In 1980 the Institute for Local Self-Reliance in Washington D.C. was moving forward with plans to help private citizens improve their home energy efficiency.

| January/February 1980

061 Local Self Reliance - energy efficiency - Fotolia

Improving home energy efficiency goes a long way towards advancing local self-reliance.


For the past several years, the good folks at the Institute for Local Self- Reliance in Washington, D.C. have worked to help urban residents gain greater control over their lives through the use of low-technology, decentralist tools and concepts. We strongly believe that more people (city dwellers and country folk alike) should be exposed to the Institute's admirable efforts ... which is why we've made this "what's happening where" report by ILSR staffers one of MOTHER EARTH NEWS' regular features.

Over the next few months, a new national program will help many Americans take a hard look at how they use energy in their homes, and will also explain what can be done to cut a household's use of electricity, gas, heating oil, etc.
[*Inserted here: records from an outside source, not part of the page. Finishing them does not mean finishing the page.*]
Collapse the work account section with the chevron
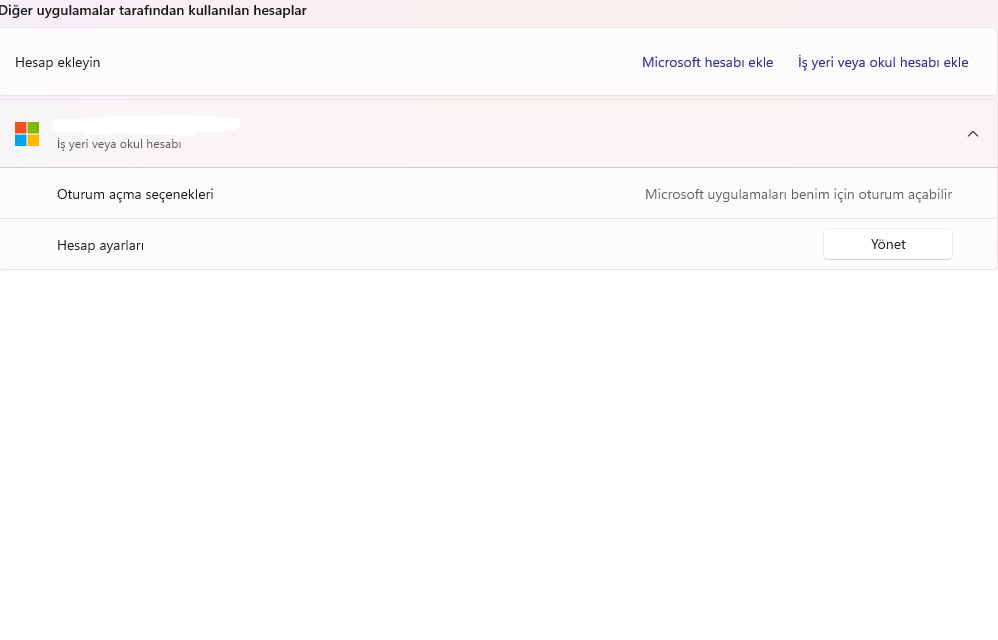The height and width of the screenshot is (640, 998). (x=973, y=134)
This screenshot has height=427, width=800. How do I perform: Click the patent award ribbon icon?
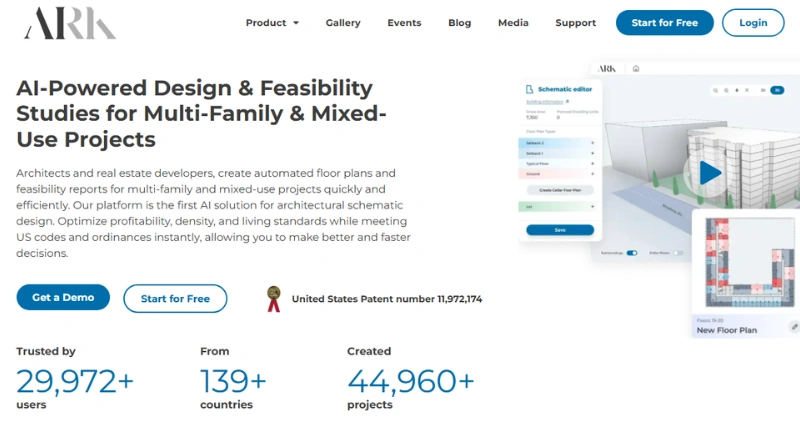(x=272, y=298)
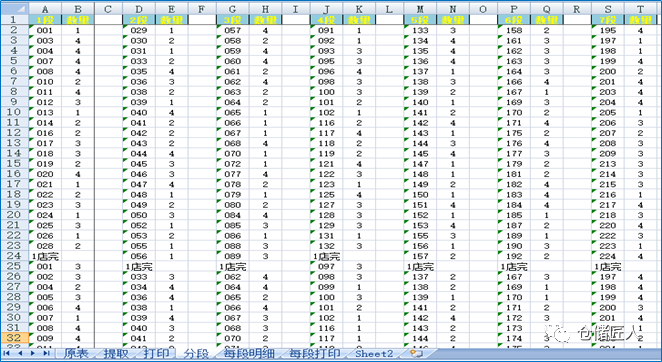
Task: Switch to the 原表 sheet tab
Action: point(76,354)
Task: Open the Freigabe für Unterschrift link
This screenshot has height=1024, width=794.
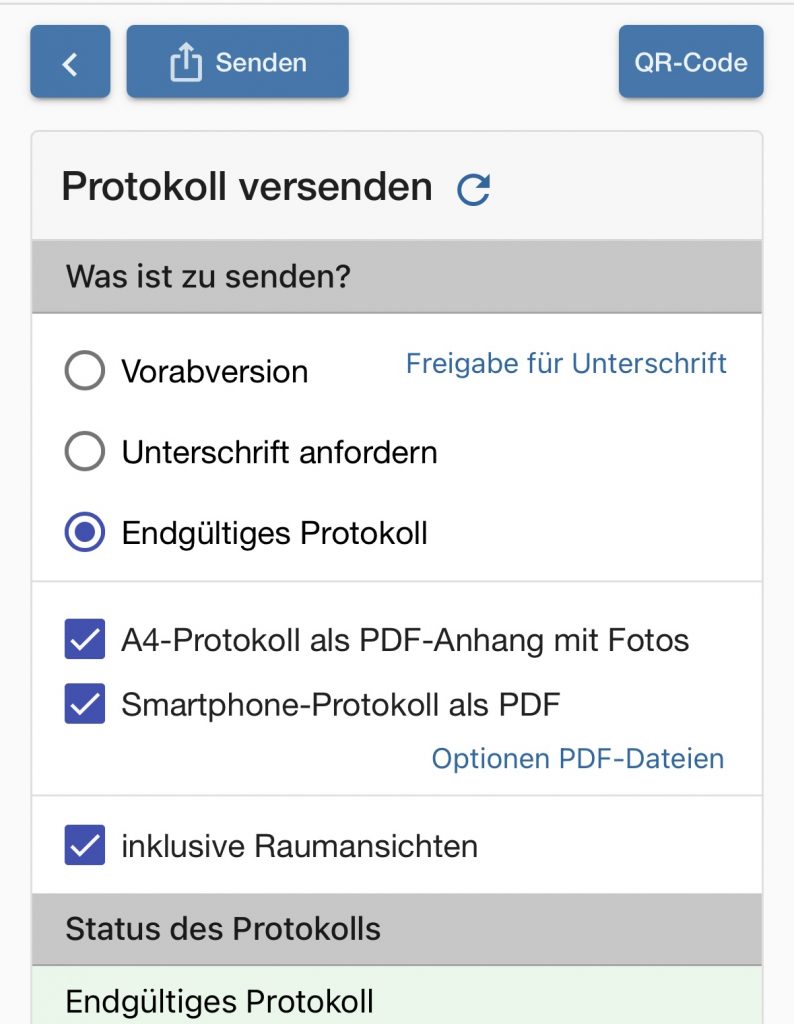Action: coord(566,363)
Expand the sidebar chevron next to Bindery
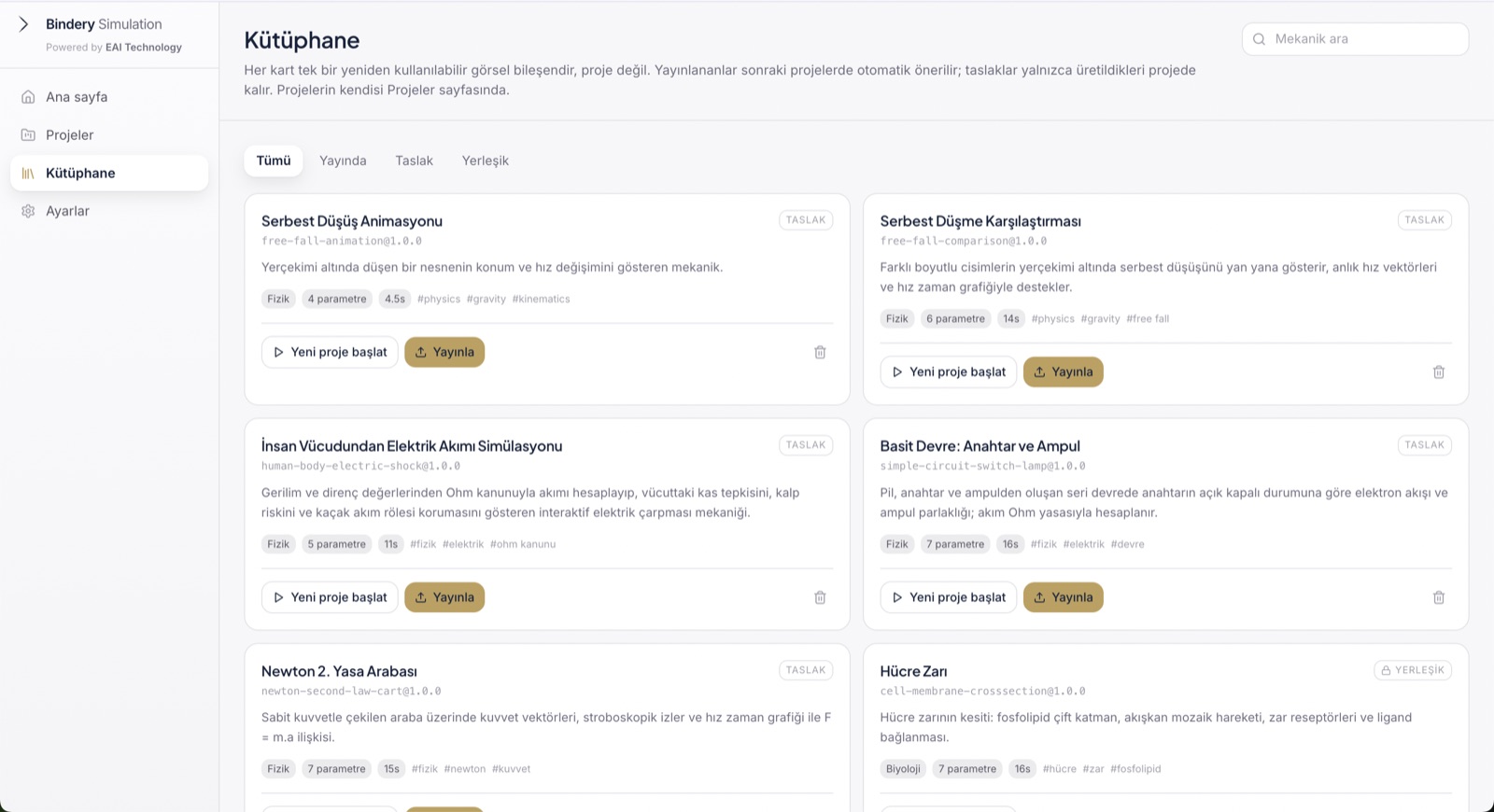 point(24,24)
Under the National Energy Conservation Act of November 1978 (which is just now getting into gear), each state is required to design its own power consumption plan. However, although there will be features that vary from plan to plan, the goals of them all will be the same: to tell homeowners how they can use energy more efficiently, and to help them finance the investment required to achieve home energy efficiency and cut down on power use.

Success at the Local Level

So far, the best energy conservation efforts have involved governments and citizens working together at the local level. For example, after a study of local power consumption that involved more than 2,000 residents, the city of Portland, Oregon enacted the nation's most ambitious energy conservation law. That plan could save the citizens an estimated 30% of their current energy use by 1995.

And we here at the Institute for Local Self-Reliance in Washington, D.C. are showing how citizens in a big city can work together to cut home energy costs.

An Energy Audit Program

Last March, the Institute began an experimental neighborhood energy audit program in Anacostia ... an area in the southeast section of the nation's capital. In order to measure the results, we selected a four-square-block section of 1,000 households which collectively were consuming 150 billion Btu's of electricity, gas, and oil each year . . . for a combined energy bill of $700,000.

To run the program, the Institute recruited six previously unemployed neighborhood residents from a local job bank. The crew was then given four weeks of extensive training in building construction and materials, heat transfer, heating and cooling mechanical systems, and solar applications.